SECTION 7. OPTIONS AWARDED TO INDEPENDENT DIRECTORS

     Each Independent Director who is a member of the Board on December 31 of a
year during the term of the Plan beginning in calendar year 1998 shall
automatically be granted a Non-Qualified Stock Option to purchase 4,000 Shares
on January 1 of the following year. All Options granted pursuant to this Section
7 shall (a) be at an exercise price per Share equal to 100% of the Fair Market
Value of a Share on the date of the grant; (b) have a term of 10 years; (c)
unless otherwise determined by the Committee, terminate (i) upon termination of
an Independent Director's service as a director of the Company for any reason
other than mental or physical disability or death, (ii) three months after the
date the Independent Director ceases to serve as a director of the Company due
to physical or mental disability or (iii)(A) 12 months after the date the
Independent Director ceases to serve as a director due to the death of the
Independent Director or (B) three months after the death of the Independent
Director if such death shall occur during the three month period following the
date the Independent Director ceased to serve as a director of the Company due
to physical or mental disability; and (d) be otherwise on the same terms and
conditions as all other Options granted pursuant to the Plan.

SECTION 8. AMENDMENT AND TERMINATION

     Except to the extent prohibited by applicable law and unless otherwise
expressly provided in an Option Agreement or in the Plan:

          (a) Amendments to the Plan.  The Plan may be wholly or partially
     amended or otherwise modified, suspended or terminated at any time or from
     time to time by the Board, but no amendment without the approval of the
     stockholders of the Company shall be made if stockholder approval would be
     required under Section 162(m) of the Code, Section 422 of the Code, Rule
     16b-3 or any other law or rule of any governmental authority, stock
     exchange or other self-regulatory organization to which the Company is
     subject. Neither the amendment, suspension nor termination of the Plan
     shall, without the consent of the holder of such Option, alter or impair
     any rights or obligations under any Option theretofore granted.

          (b) Adjustments of Options Upon Certain Acquisitions.  In the event
     the Company or any Affiliate shall assume outstanding employee awards in
     connection with the acquisition of another business or another corporation
     or business entity, the Committee may make such adjustments, not
     inconsistent with the terms of the Plan, in the terms of Options as it
     shall deem appropriate in order to achieve reasonable comparability or
     other equitable relationship between the assumed awards and the Options
     granted under the Plan as so adjusted.

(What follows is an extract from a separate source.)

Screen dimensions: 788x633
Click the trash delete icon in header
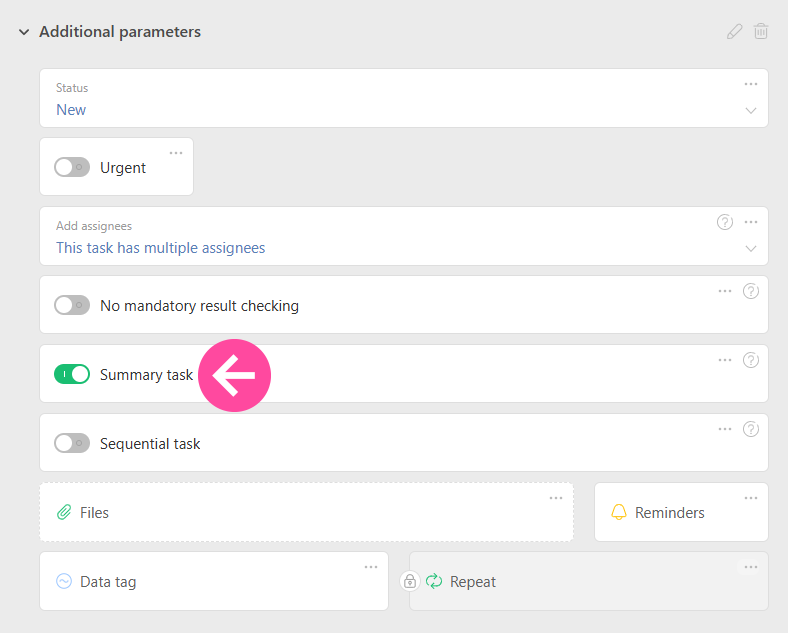coord(761,32)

          (c) Adjustments of Options Upon the Occurrence of Certain Unusual or
     Nonrecurring Events.  The Committee shall be authorized to make adjustments
     in the terms and conditions of, and the criteria included in, Options in
     recognition of unusual or nonrecurring events (including, without
     limitation, the events described in Section 4(b) hereof) affecting the
     Company, any Affiliate, or the financial statements of the Company or any
     Affiliate or of changes in applicable laws, regulations, or accounting
     principles, whenever the Committee determines that such adjustments are
     appropriate in order to prevent dilution or enlargement of the benefits or
     potential benefits to be made available under the Plan.
                                       A-6
<PAGE>   33

          (d) Correction of Defects, Omissions, and Inconsistencies.  The
     Committee may correct any defect, supply any omission or reconcile any
     inconsistency in the Plan or any Option in the manner and to the extent it
     shall deem desirable to carry the Plan into effect.

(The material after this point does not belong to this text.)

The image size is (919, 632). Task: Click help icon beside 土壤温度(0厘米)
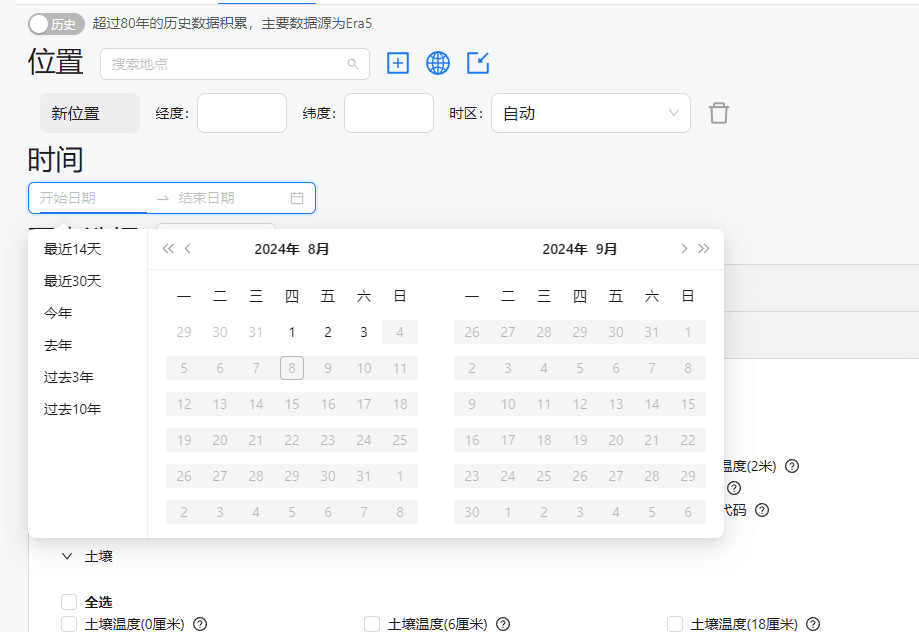pyautogui.click(x=200, y=624)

SECTION 9. ELECTION TO HAVE SHARES WITHHELD

     (a) In combination with or in substitution for cash withholding or any
other legal method of satisfying federal and state withholding tax liability, a
Participant may elect to have Shares withheld by the Company in order to satisfy
federal and state withholding tax liability (a "share withholding election"),
provided, (i) the Committee shall not have revoked its advance approval of the
holder's share withholding election; and (ii) the share withholding election is
made on or prior to the date on which the amount of withholding tax liability is
determined (the "Tax Date"). If a Participant elects within thirty (30) days of
the date of exercise to be subject to withholding tax on the exercise date
pursuant to the provisions of Section 83(b) of the Code, then the share
withholding election may be made during such thirty (30) day period.
Notwithstanding the foregoing, a holder whose transactions in Common Stock are
subject to Section 16(b) of the Securities Exchange Act of 1934, as amended, may
make a share withholding election only if the following additional conditions
are met: (i) the share withholding election is made no sooner than six (6)
months after the date of grant of the Option, except, however, such six (6)
month condition shall not apply if the Participant's death or disability (as
shall be determined by the Committee) occurs within such six (6) month period;
and (ii) the share withholding election is made (x) at least six (6) months
prior to the Tax Date, or (y) during the period beginning on the third business
day following the date of release of the Company's quarterly or annual financial
results and ending on the twelfth business day following such date.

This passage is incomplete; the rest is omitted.